━━━ TESTO DELLA PAGINA ━━━
Se il conto è salato

saleSpazziamo via ogni dubbio: non stiamo parlando di soldi, ma di sale. Proprio lui, il sale, e con esso il sodio, che fa parte delle nostre abitudini senza che ci si domandi “quanto” sale è bene introdurre ogni giorno nel nostro organismo.

Gli studiosi di tutto il mondo sono ormai concordi nell’affermare che un eccesso di sale nell’alimentazione può essere causa dell’elevata mortalità per malattia cardiaca che si registra sulla terra. Un consumo eccessivo di sodio, infatti, causa ipertensione ed espone inoltre al rischio di osteoporosi, poiché il lavoro dei reni viene diretto verso una maggiore eliminazione del calcio.

Ma possiamo dire che il sale è nel nostro Dna. Facendo un passo indietro, infatti, vediamo che l’uso del sale risale a millenni fa. Lo usavano gli antichi egizi e poi fenici, greci, etruschi, romani… insomma, seguendo la storia del sale sembra di scorrere un manuale di storia delle scuole elementari. Il perché è facile: il sale è un conservante alimentare, il più facile da utilizzare e per popoli che abitavano sul mare, anche il più facile da reperire. E poi, meraviglia dell’epoca, dava alle pietanze un gusto forte, particolare, sconosciuto in natura (nessun cibo umano è salato allo stato naturale) e, inoltre, l’osservazione diretta aveva trasmesso che senza sale l’organismo umano si indebolisce. Quindi il sale era utile, gustoso e salutare. Talmente importante che venne usato anche come merce si scambio, una sorta di moneta (proprio da qui deriva la parola “salario”, per indicare la paga data a soldati e contadini con razioni di sale).

L’uso del sale per conservare il cibo o per condirlo, magari anche con “salse” particolari (altra parola che deriva da sale) si è protratta fino ai tempi moderni come alternativa al ghiaccio (il freddo è l’altro conservante naturale).

La nostra, a ben pensare, è la civiltà del sale.

Talmente tanto, ancora oggi, che ne consumiamo troppo. Decisamente troppo. In Italia, secondo l’Istituto Superiore di Sanità, la media giornaliera è di circa 10 grammi per persona, quando secondo l’Organizzazione Mondiale della Sanità il tetto massimo di sodio che dovremmo ingerire non deve superare i 2 grammi, che significa 5 grammi di sale. (È bene ricordare, infatti, che sebbene nell’uso quotidiano si utilizzino le parole sale e sodio come sinonimi, è sbagliatissimo: il sodio è contenuto nel sale, a un grammo di sodio corrispondono 2,5 grammi di sale).

Il fatto è che noi pensiamo di ingerire poco sale semplicemente mettendone di meno nell’acqua della pasta, ma il punto non è solo quello. La nostra fonte di sale non è solo quella che aggiungiamo agli alimenti o che usiamo per cucinare, quantità rilevanti di sodio sono contenuti in molti alimenti già pronti, a partire dagli insaccati, le verdure in salamoia, i formaggi, gli inscatolati  per finire alle salse pronte. Per capirci, un etto di prosciutto crudo contiene circa 1,5 grammi di sodio e un etto di salame supera i 2: il che significa che non dovremmo aggiungere sale altrove se mangiamo questi cibi. E attenzione, poi, agli snack, non solo quelli evidentemente salati come le patatine, anche merendine e biscotti ne contengono più di quanto pensiamo, come tutti i lievitati (per noi italiani, grandi consumatori di pane, anche questo pesa molto!).
━━━ DATI IN INGRESSO ━━━
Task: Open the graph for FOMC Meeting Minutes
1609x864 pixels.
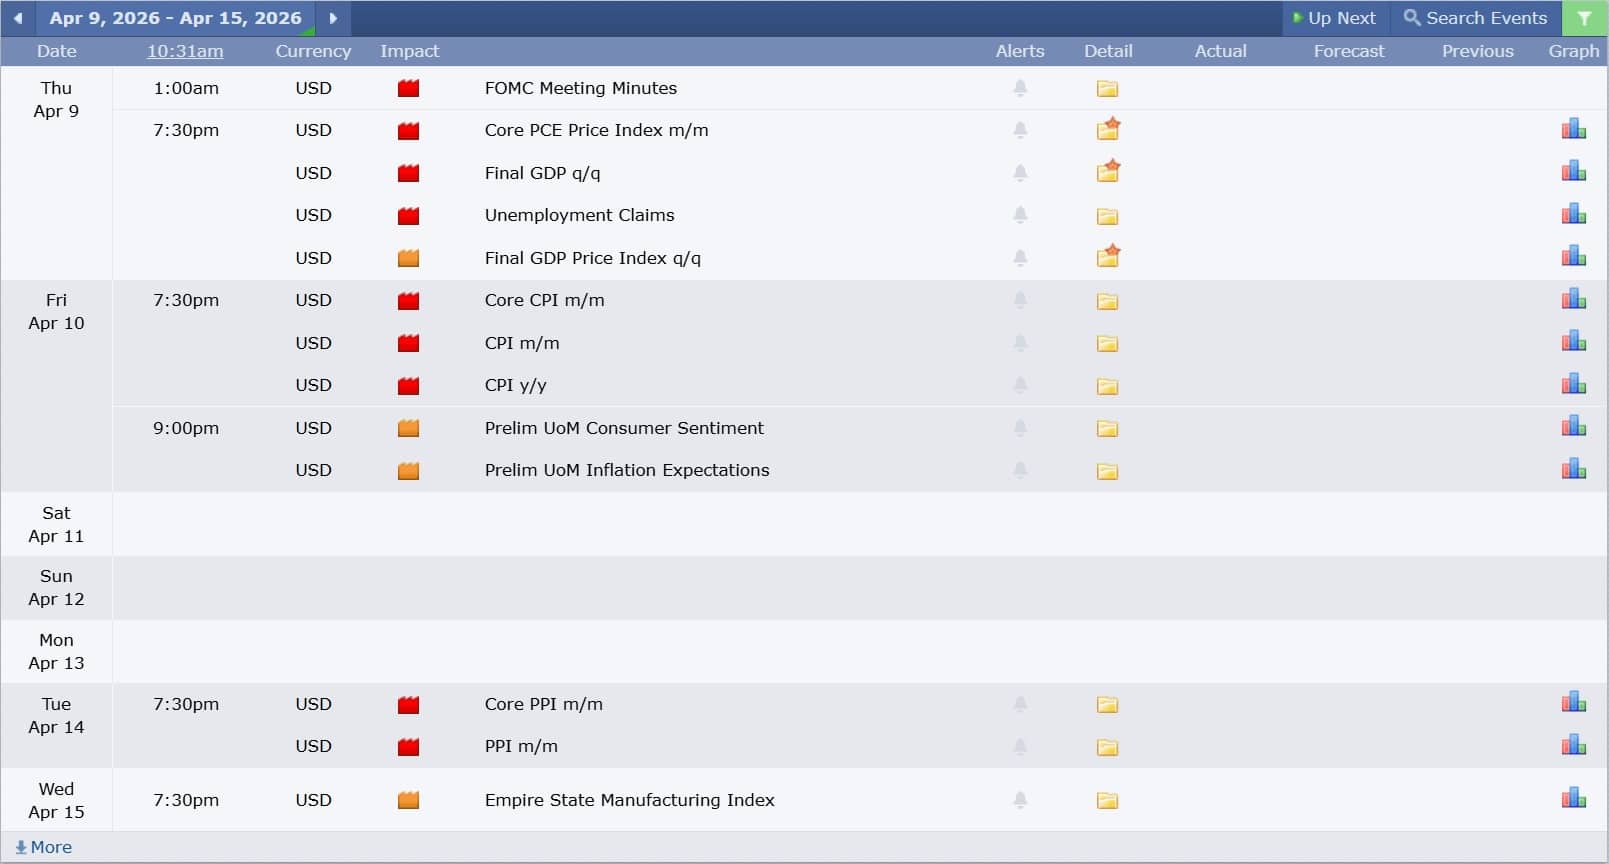Action: tap(1573, 88)
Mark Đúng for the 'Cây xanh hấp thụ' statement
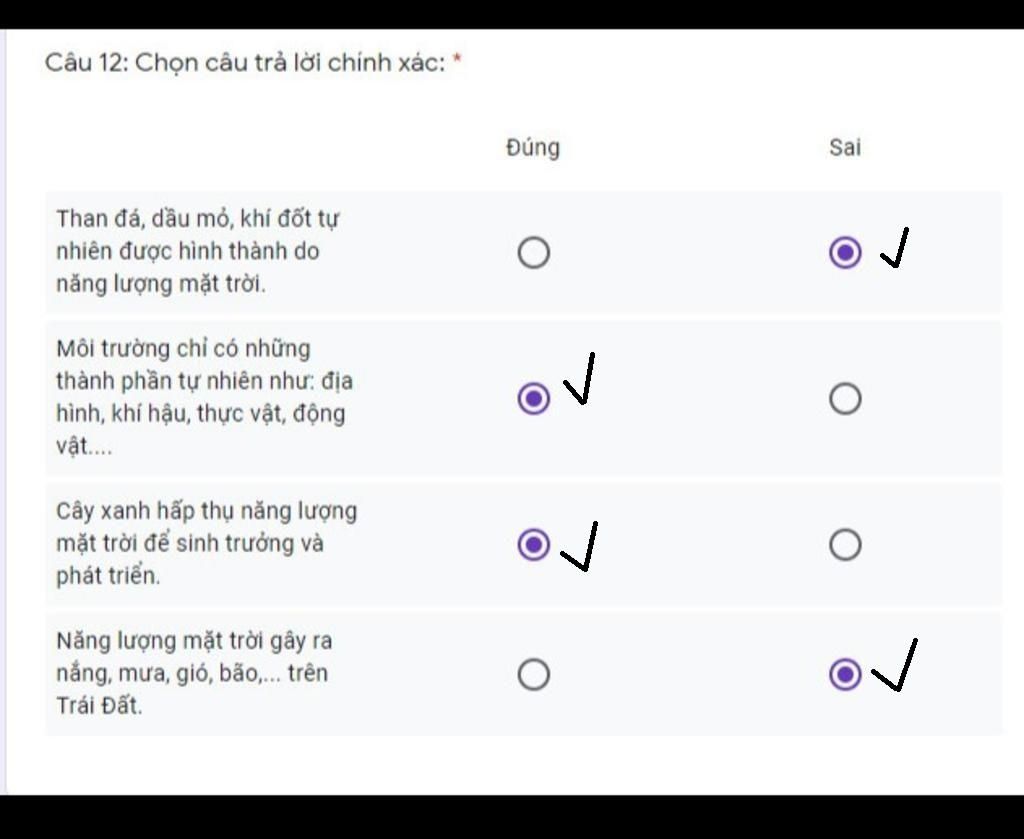Image resolution: width=1024 pixels, height=839 pixels. tap(534, 545)
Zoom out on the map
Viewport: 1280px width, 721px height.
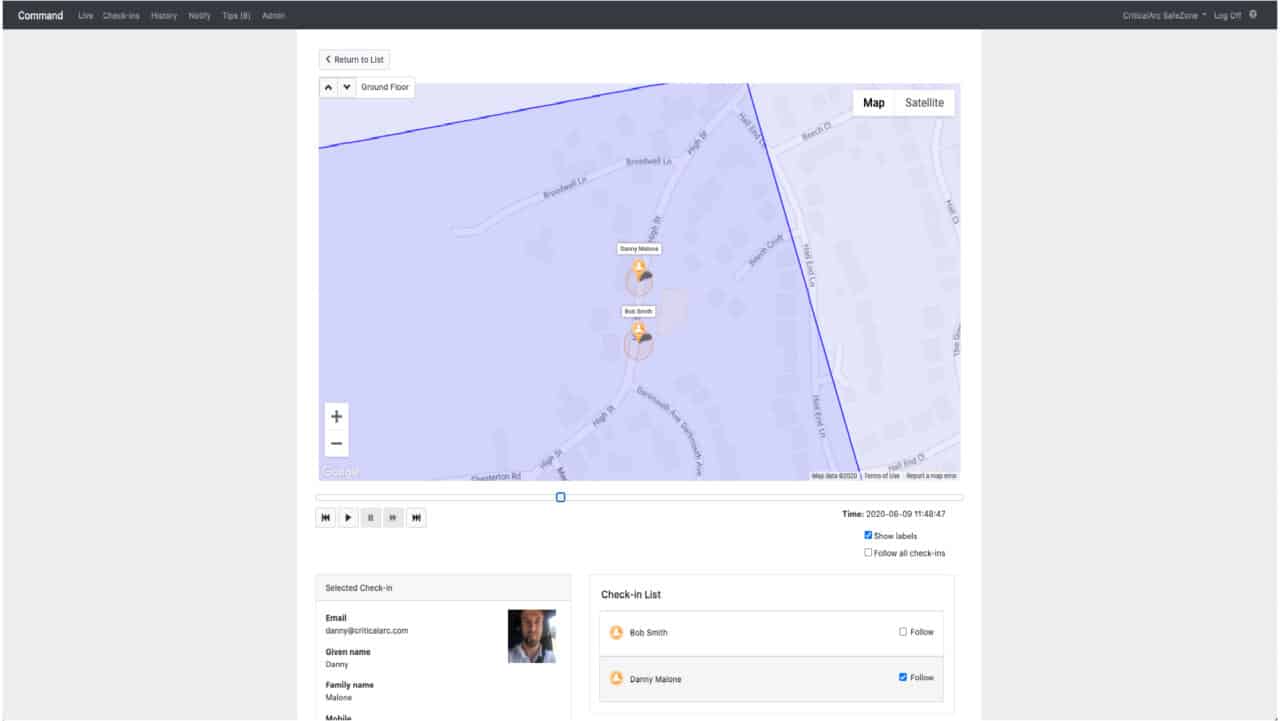(336, 441)
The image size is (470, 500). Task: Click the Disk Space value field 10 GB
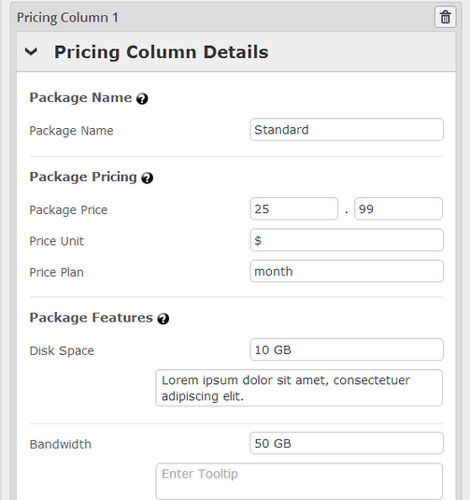(347, 350)
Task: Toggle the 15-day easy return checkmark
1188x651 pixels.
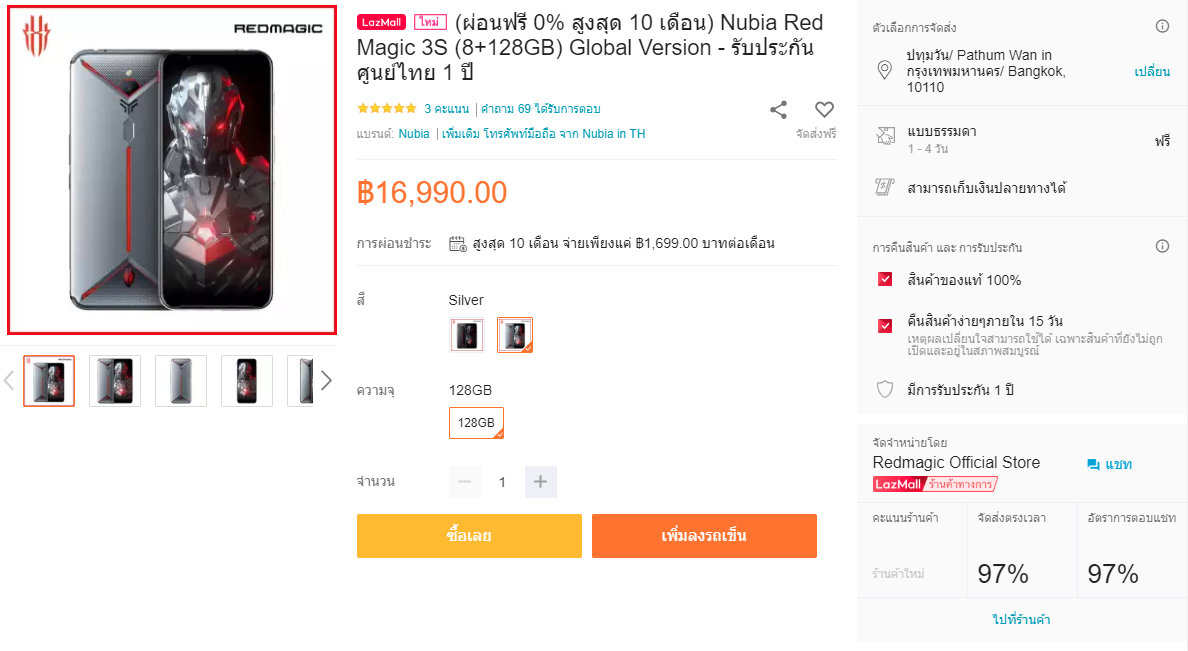Action: point(884,325)
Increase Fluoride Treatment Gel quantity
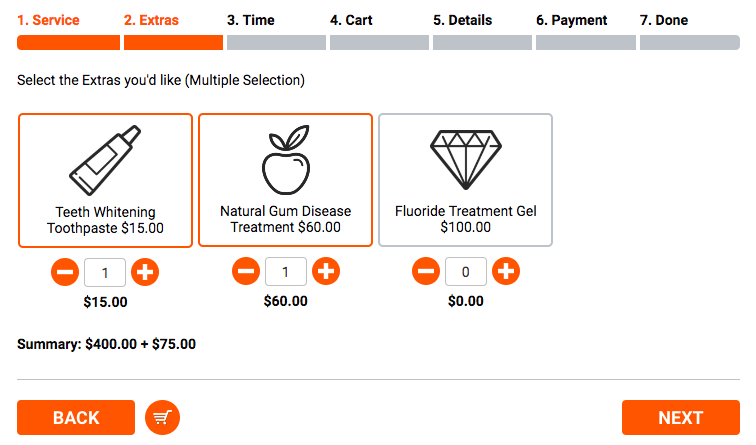Screen dimensions: 756x445 point(506,271)
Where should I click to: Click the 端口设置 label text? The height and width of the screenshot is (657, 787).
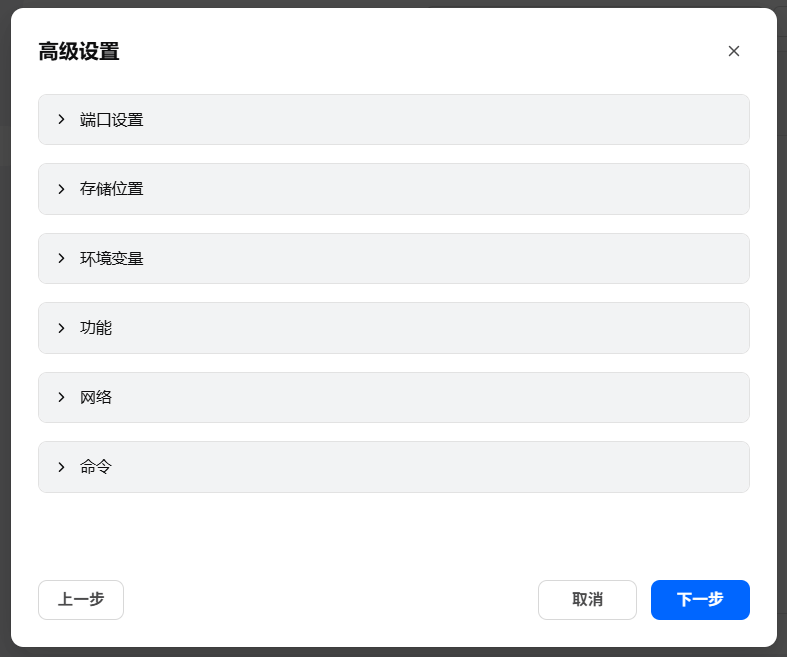tap(112, 120)
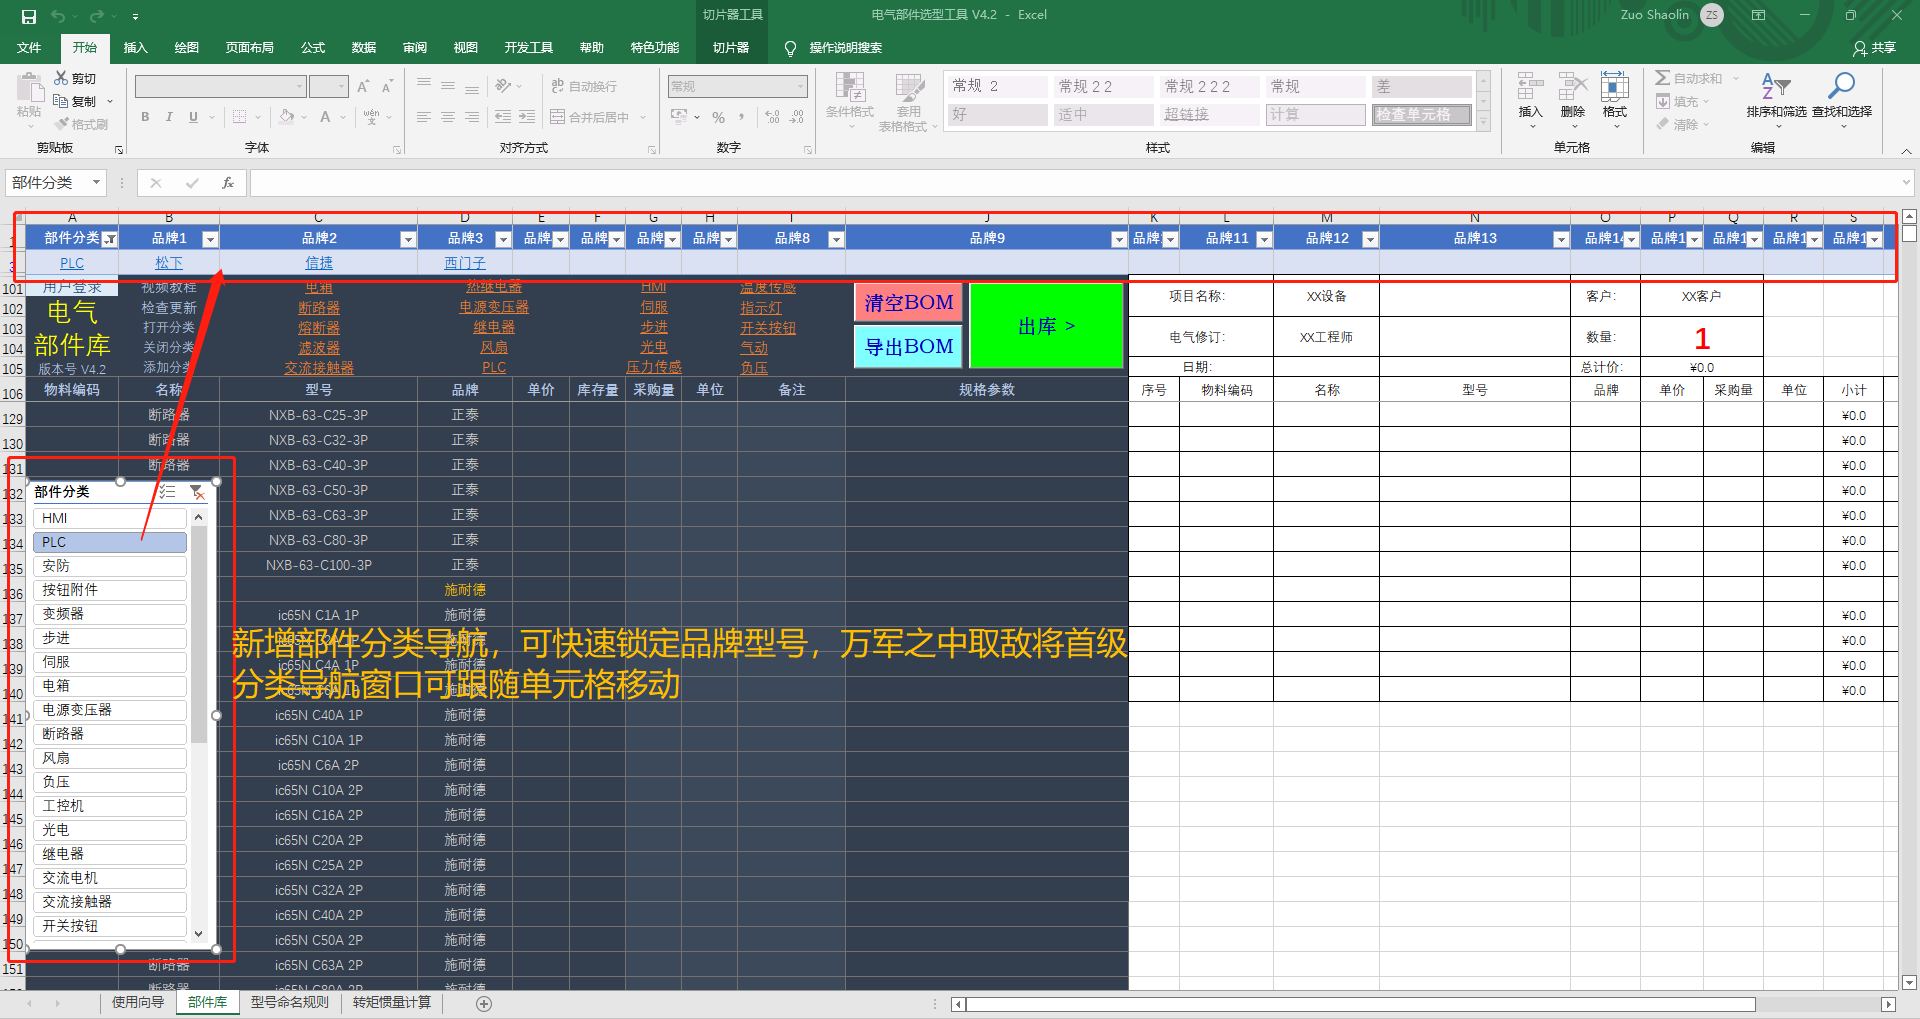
━━━
ISTRUZIONI DI LAVORO A
Ricopia dal testo sul sale il passo che comincia con le parole contenenti "Se il conto" e si chiude con "nel nostro organismo.".
ISTRUZIONI DI LAVORO B
Rispondi in breve alle seguenti domande sul testo sul sale, mantenendo la stessa numerazione.
(i) Secondo l'Istituto Superiore di Sanità, qual è in Italia la media giornaliera di sale per persona?
(ii) Quale parola, usata per indicare la paga data a soldati e contadini con razioni di sale, deriva dal sale?
(iii) A quanti grammi di sale corrisponde un grammo di sodio?

RISULTATO ATTESO A
Se il conto è salato

saleSpazziamo via ogni dubbio: non stiamo parlando di soldi, ma di sale. Proprio lui, il sale, e con esso il sodio, che fa parte delle nostre abitudini senza che ci si domandi “quanto” sale è bene introdurre ogni giorno nel nostro organismo.

RISULTATO ATTESO B
(i) Circa 10 grammi.
(ii) "Salario".
(iii) 2,5 grammi.